But when the Storm roared it’s fury from all sides,
When the rigging snapped, yards broke,
When the mast shattered with ear splitting thunder, 
She returned it.

With a force of will,
That has only ever been capable in her hands,
She plunged it deep within my chest.
With a single breath and a solitary tear,
She set it on fire.

Burning away the darkness,
Light finding it’s way to every corner of my mind,
Destroying every shadow of doubt,
Removing every hint of confusion.

And then I understood.

The Beacon I so longed to see,
Was never on any distant shoreline,
Never stood against a steel gray sky on the horizon.
Never loomed over boiling seas.

It was standing next to me, 
On the very same deck I stood upon.
My life has always been awash in her light, 
From the very day I was born.

May I never live to see a day, when it isn’t.

I LOVE YOU.


----------



## NURSE51 (Sep 22, 2011)

Lovely, lovely poem! I bet that it becomes one of the most treasured items she keeps. Best of luck and may the angels smile on you both.


----------



## hopelessdenialpain (Sep 24, 2011)

I agree with your earlier post "when you let go of things that symbolize you commitments, you are most vulnerable to temptation." 

You wrote a beautiful poem. I am praying for the best outcome for your family!


----------



## sigma1299 (May 26, 2011)

St. George - I'm a life long boater - I spend every spare moment I can find on the water - I get it. 

Glad you're doing well.


----------



## StGeorge (Sep 12, 2011)

So tomorrow, I'll be starting month 3 since I broke off my EA and got out of it before I got caught.

I've been working pretty hard at making my wife feel like she is the only woman on the planet. I still am planning on outlining some of the things I've done so far and most of the things that I have learned about why the EA took place in the first place. 

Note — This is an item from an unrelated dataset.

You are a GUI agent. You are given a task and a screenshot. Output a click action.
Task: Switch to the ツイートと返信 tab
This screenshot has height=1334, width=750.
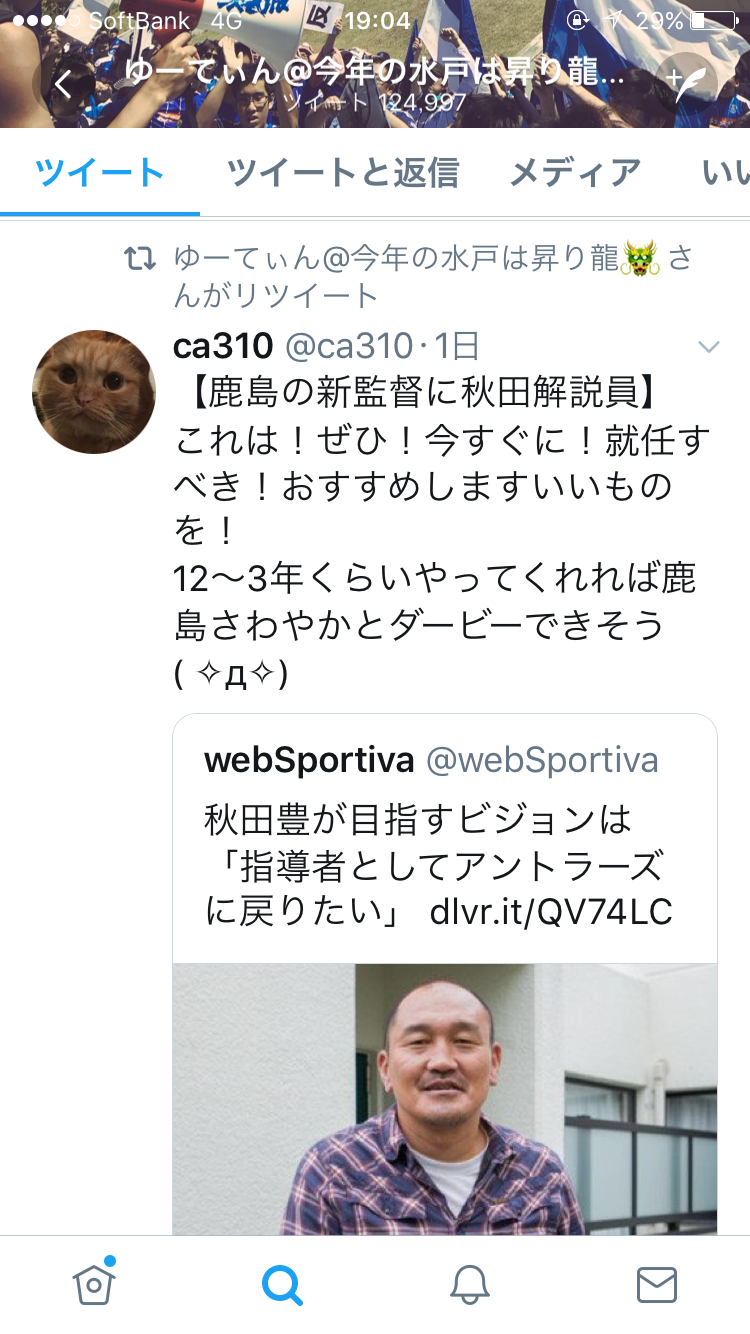coord(343,173)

A couple of nights ago, my wife hugged me, with tears in her eyes she said, "I'm so happy. I haven't been this happy in I don't know how long. You're my hero." 

I can't get over the fact of what a tremendous feeling of happiness that is, and what an unbelievable kick to the stomach it feels like. 

Most of all because I don't really feel like I hero. I guess most waywards immediately think that the other person in the marriage was to blame for the EA. Filling the void with something they couldn't give us. But I have always thought from the beginning, "What if the whole thing was my fault."

I'm happy to say I'm putting things back where they belong, but the complete explosion of progress and responsiveness from my wife always reminds me that maybe my theory was right.

It was all my fault. 

I don't know, and finding out the real answer isn't going to change the fact that by some miracle I found my way back home and am making it work for the first time in a long time.

I guess only time is going to show me what was always possible for me to have, I was just looking in the wrong place because it was easier.


----------